Slhastings--definitely we tend to plunge after the cliche train when we're green. Poor Becca, she had to read my first fantasy YA novel. Uh, nuff said...

Becca, you don't tell anyone what I wrote, and I''l do the same for you--deal? (Like your writing was so terrible anyway--total empty threat here!)

Troy, sounds like you have a good handle on the cliche twist. I like how you made the artist part of the scene.

Good conversation, people! I think we're all on the same cliche page, lol.

zoe said...

I think that in dialouge cliches are OK if it is reasonable that the character would use them (a character from a play I studied in school spoke entirely in cliches and it really worked for the character). This is distinct from cliched dialougue. I have been watching Star Wars with my younger brother, and the oft uttered line: "I've got a bad feeling about this" makes me cringe!

Marian said...

Naturally, a post like this makes me think, "Hmm, how can I start a story with a cliche and still produce something interesting?"

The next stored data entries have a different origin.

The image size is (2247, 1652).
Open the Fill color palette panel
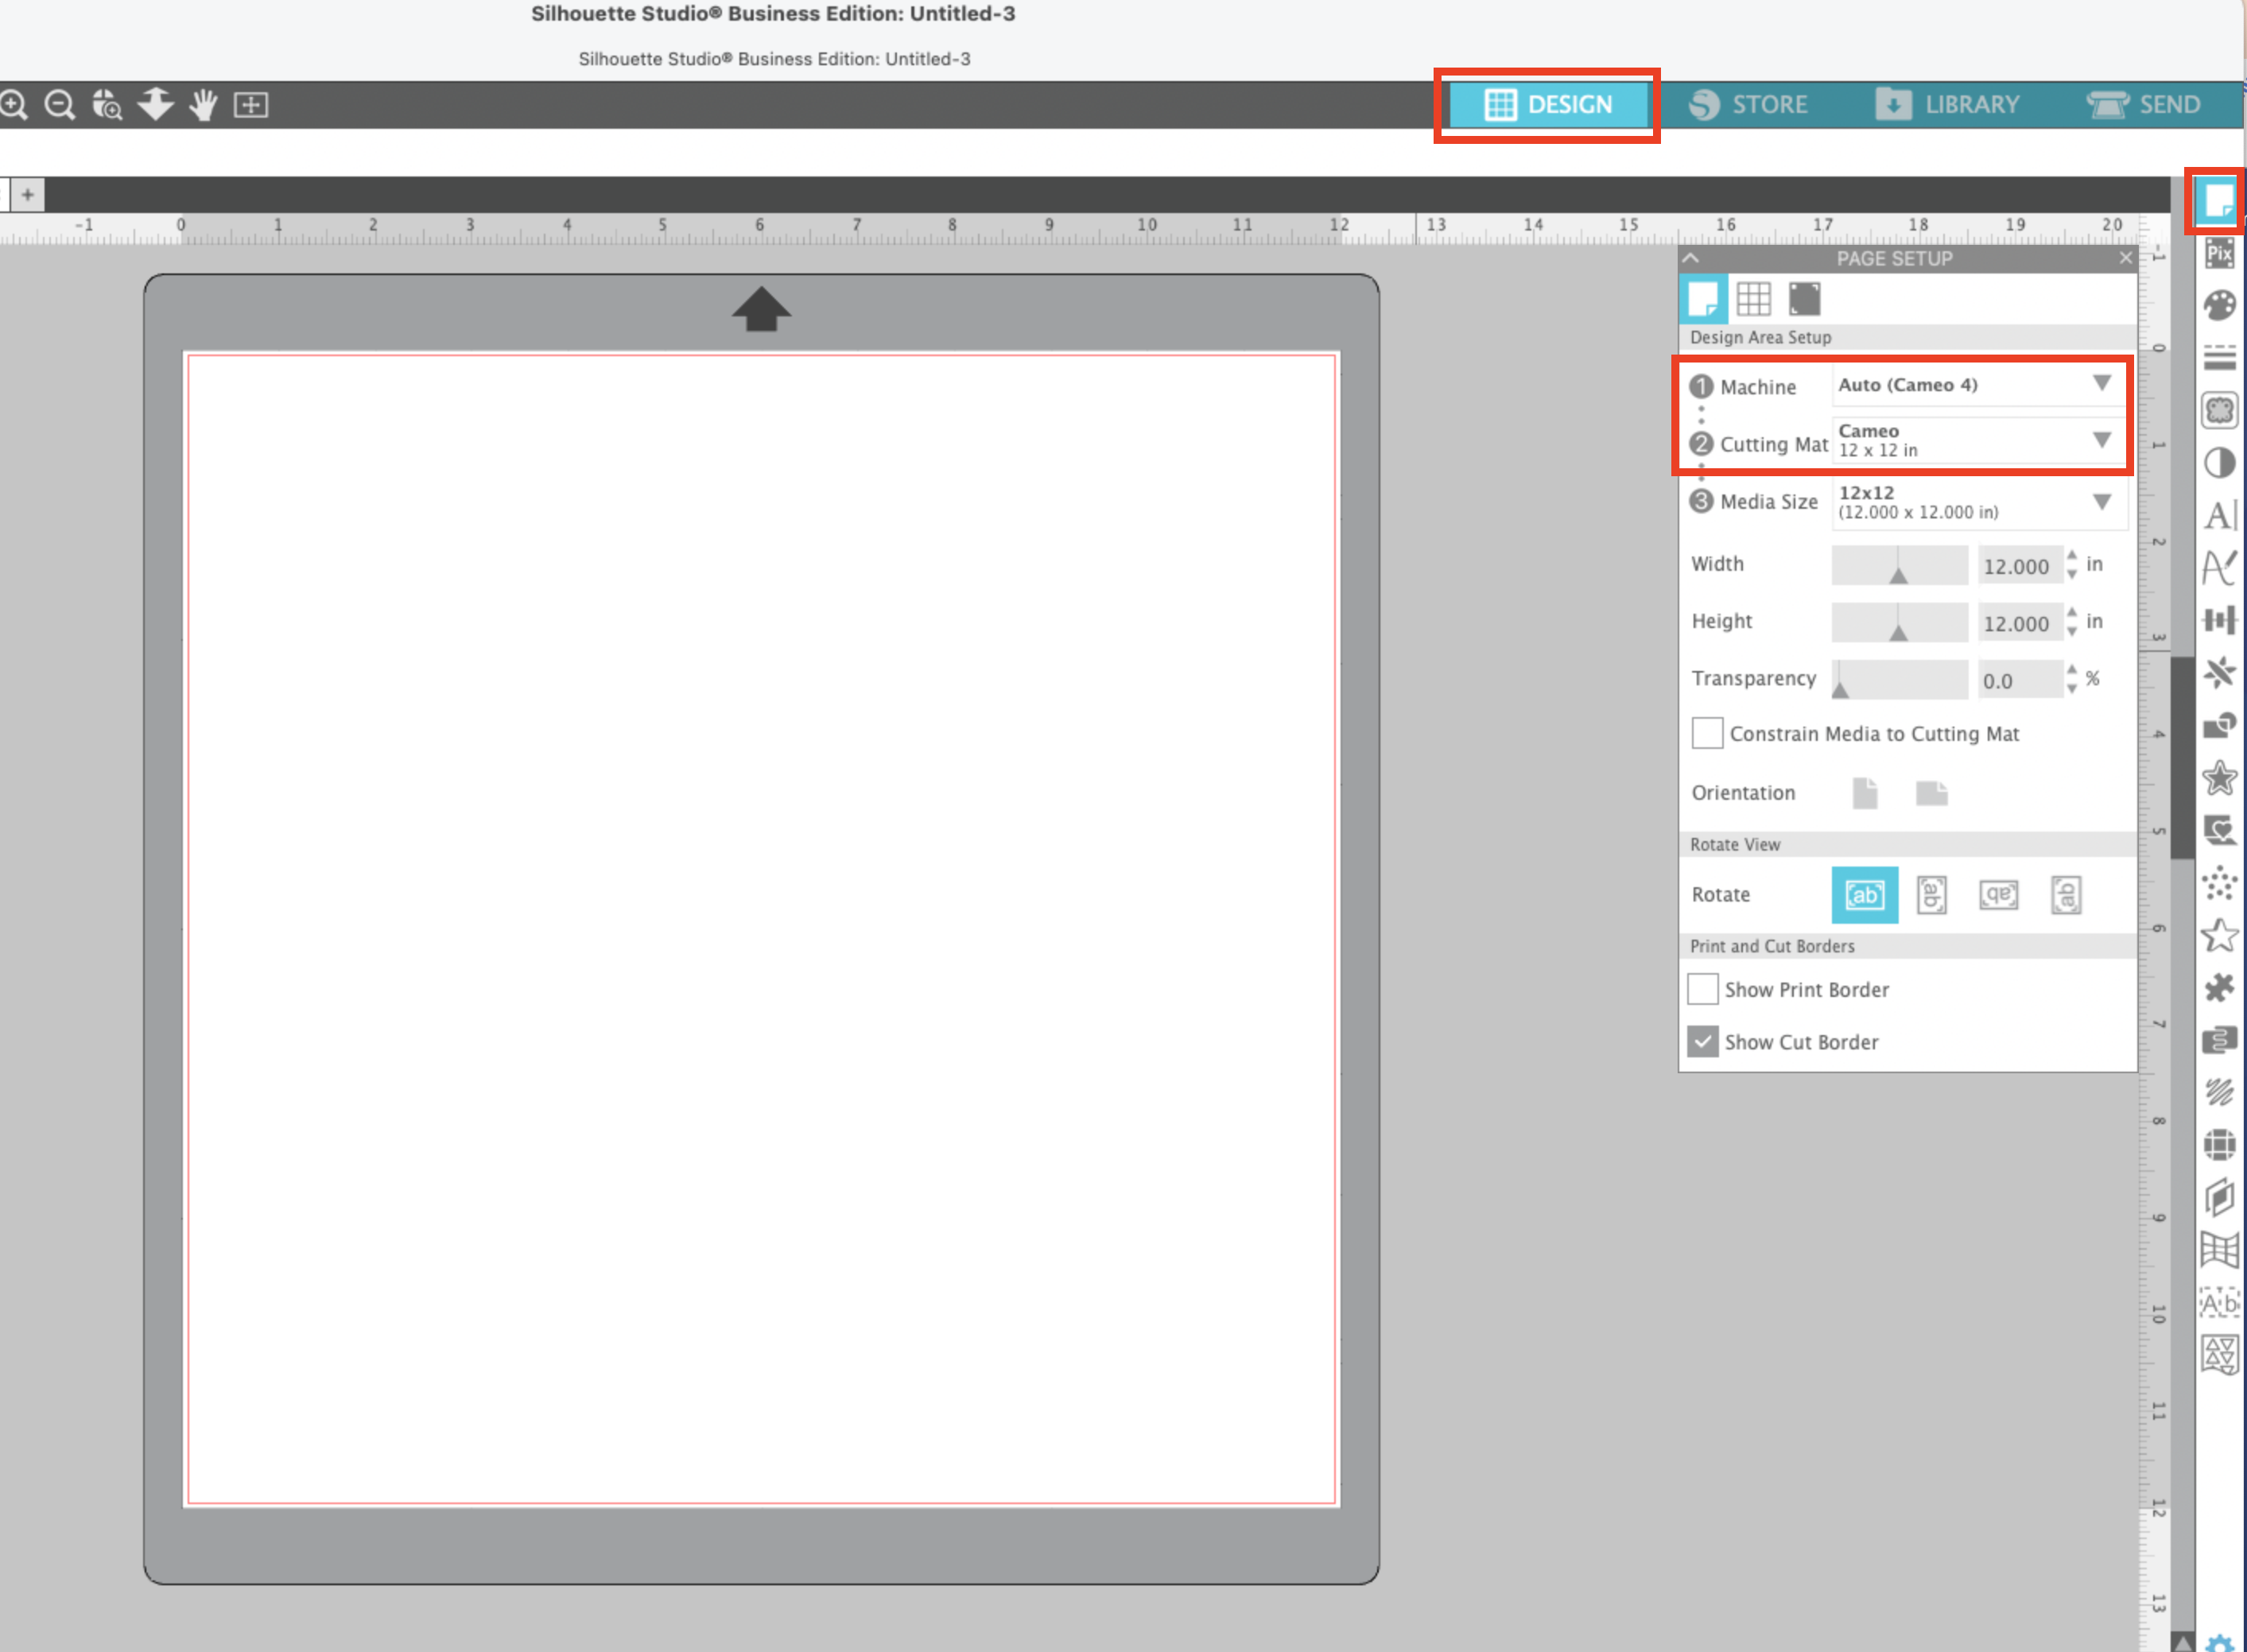coord(2219,305)
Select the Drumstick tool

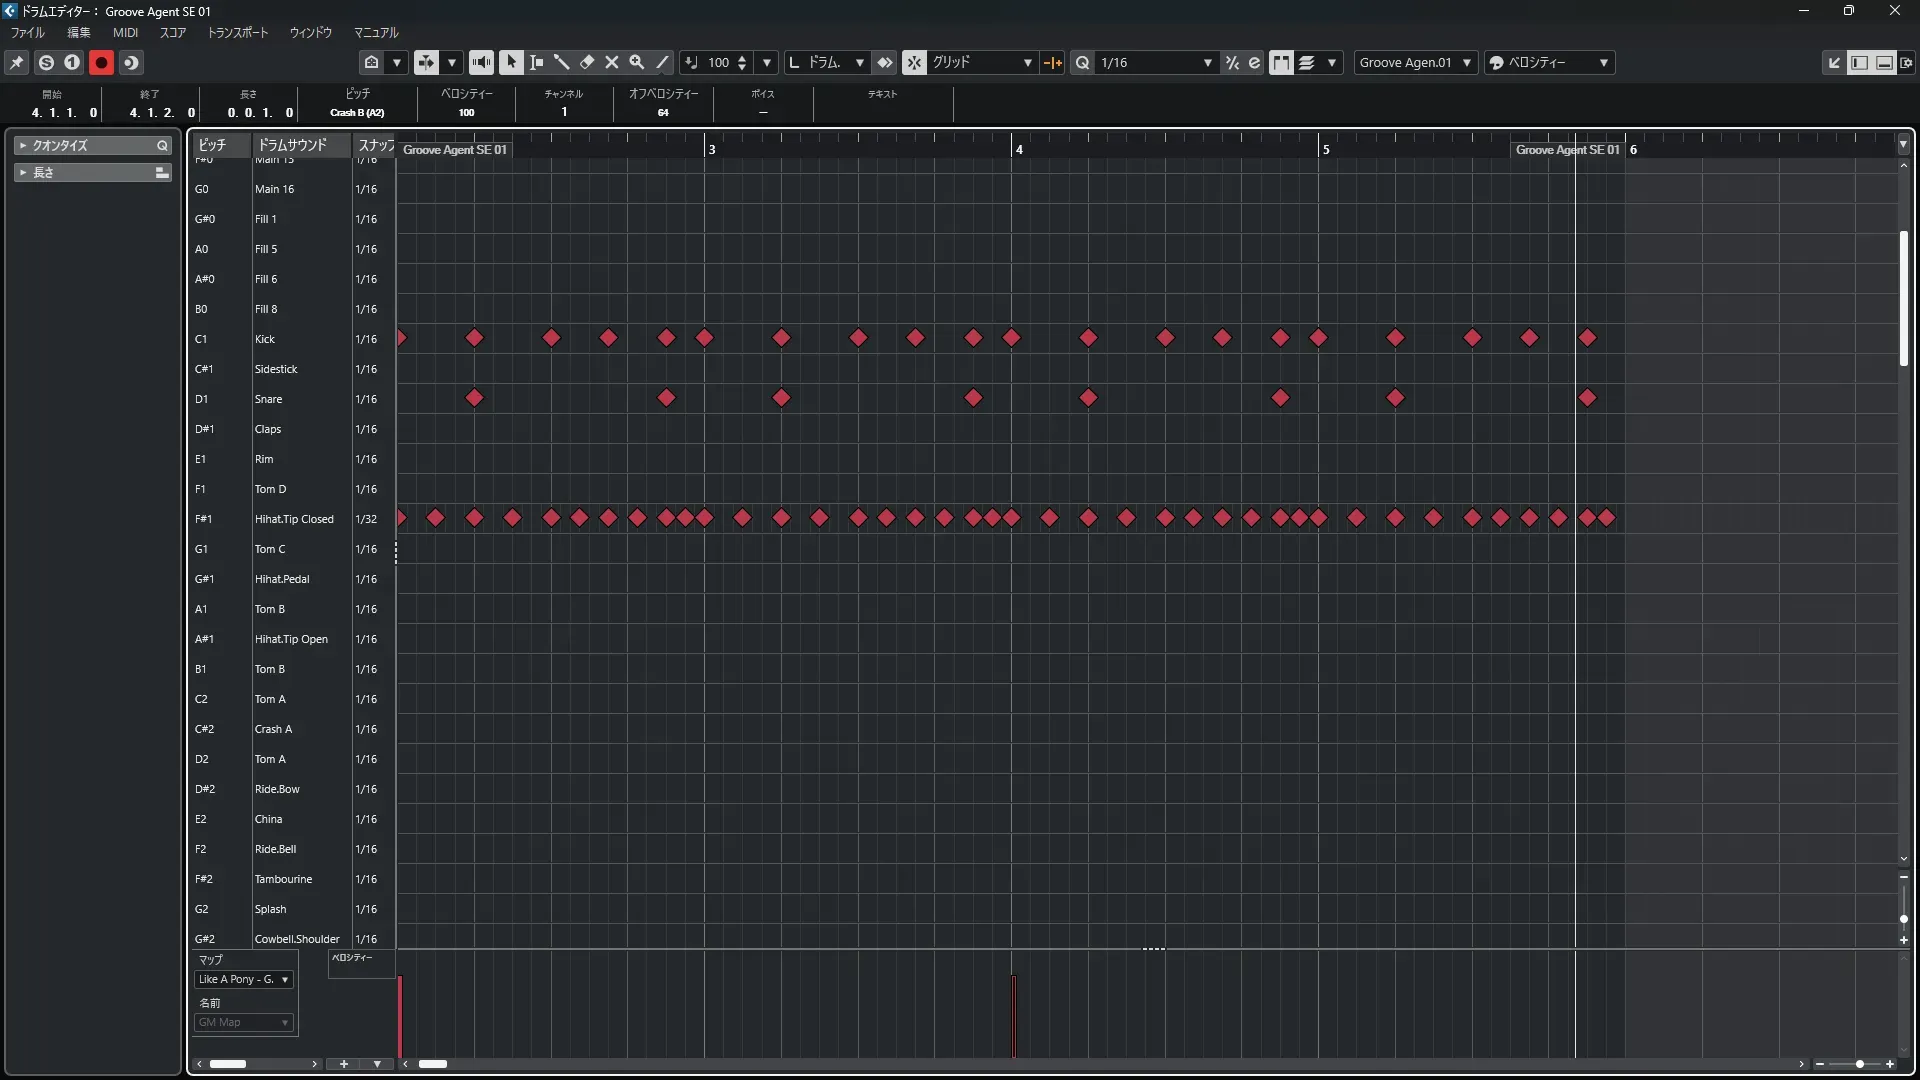click(x=561, y=62)
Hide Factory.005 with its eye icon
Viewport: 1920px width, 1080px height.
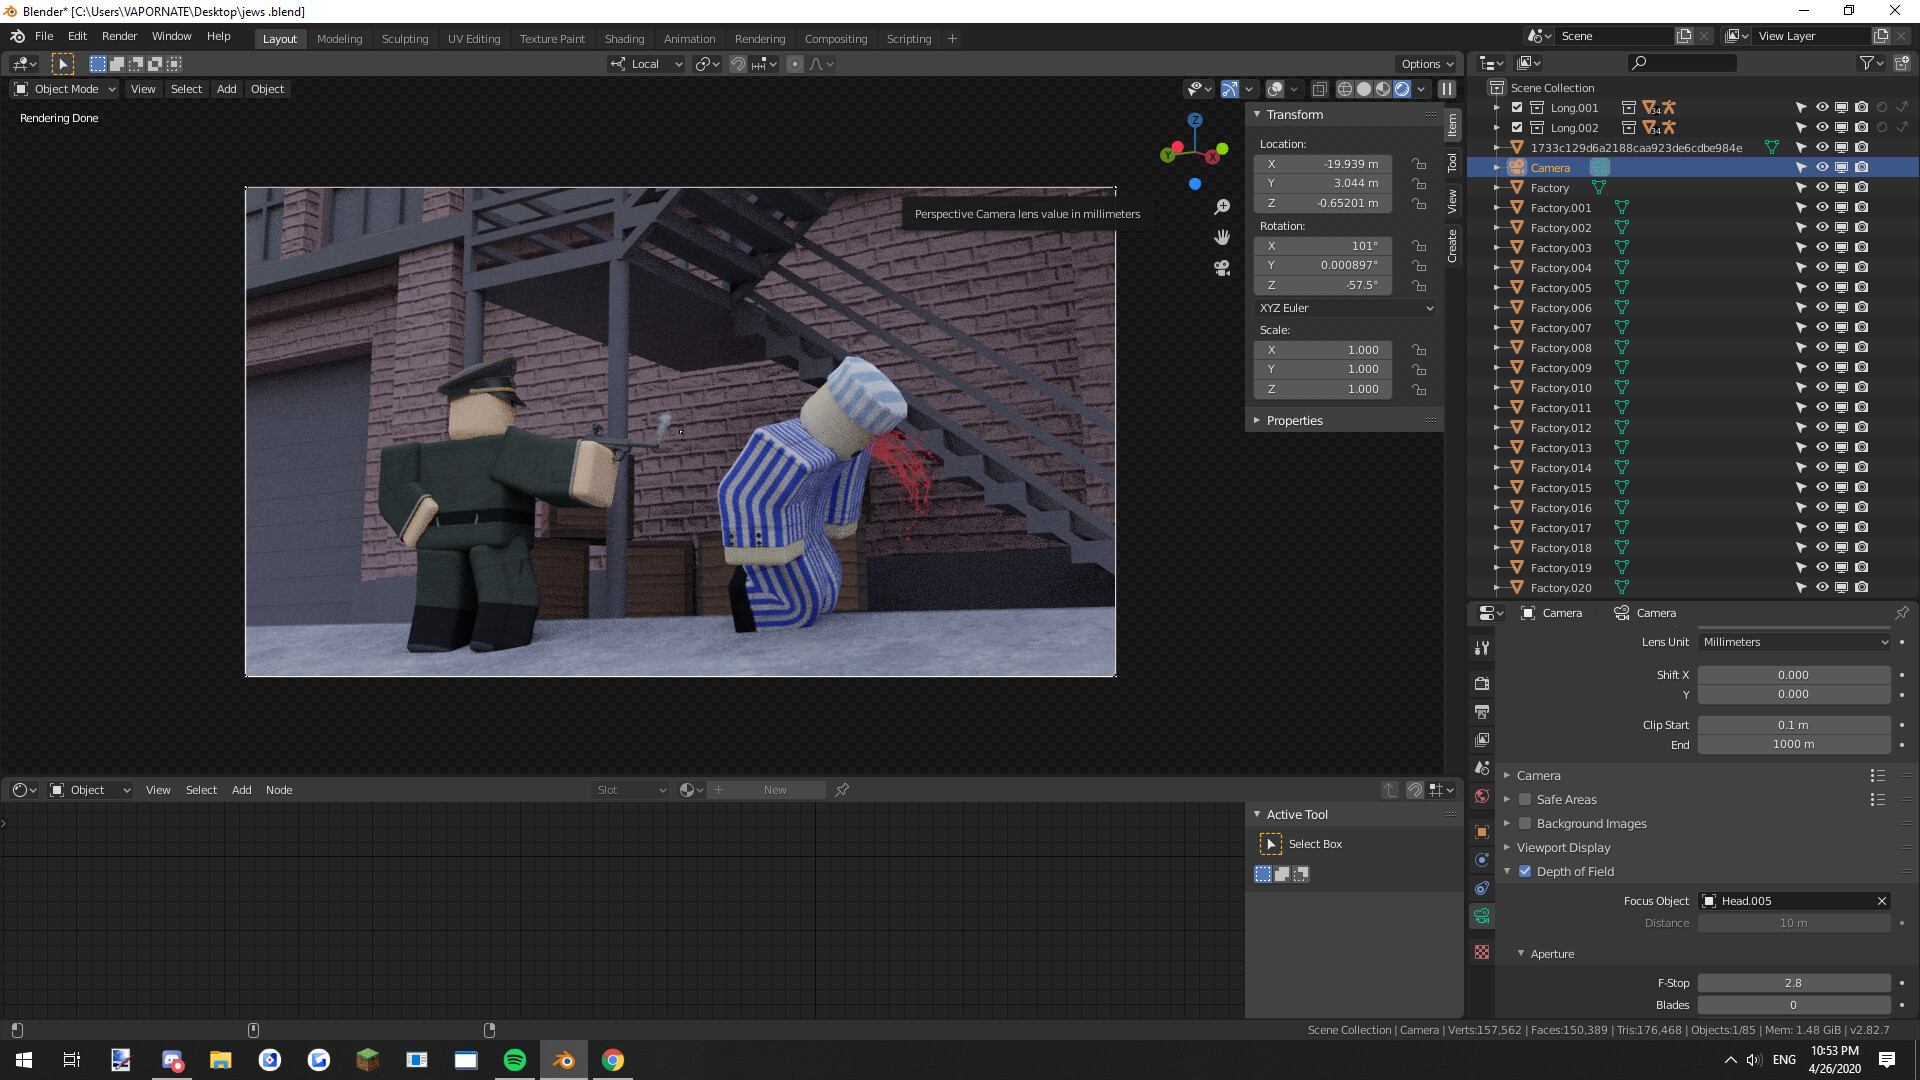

I think using the cliche as part of the voice might work. Something like this...

"It was a dark and stormy night. But what night would be a good one for your fiancee to tell you she's been seeing another man? And to hell with the storm. Even if it was raining bits of broken glass, I was going over to Melissa's place to clean out my things before she moved the new lover in."

Donna said...

I've tended to work my cliche issues out on private so no one else but me knows they exist. Ha! But in actual writing and submitting form, I think the use of cliches was stomped out of me before I could let professional eyes see it. I'm uber aware of them when I write (except for shoulder shrugging, must stab).

I tend to save that stuff for the fanfiction I write. That's not to say it's laden, I just don't care as much. Usually though, with the fanfic, I take a cliche in the fanfom and stab it to death. So I do use them but I put them in a blender.

It really irked me when I had a reviewer I knew review my story and had nothing bad to say except that I used a "chiched" line of dialogue, "If he can't finish the job, I will." Just to put it in context, for the character saying it, its extraordinarily relevant to the plot and it was in a *dream*. Nothing else she had bad to say about the whole of the 40,000 words except that one line. It was "cliche." Not that I think my work is perfect by any means but when it's obvious someone is searching the haystack for the needle to poke me with, I'm gonna get a little cranky.

Angela said...

Yeah, dialogue is one place where using a cliche is totally fine. I'll be doing a post on this in the coming weeks.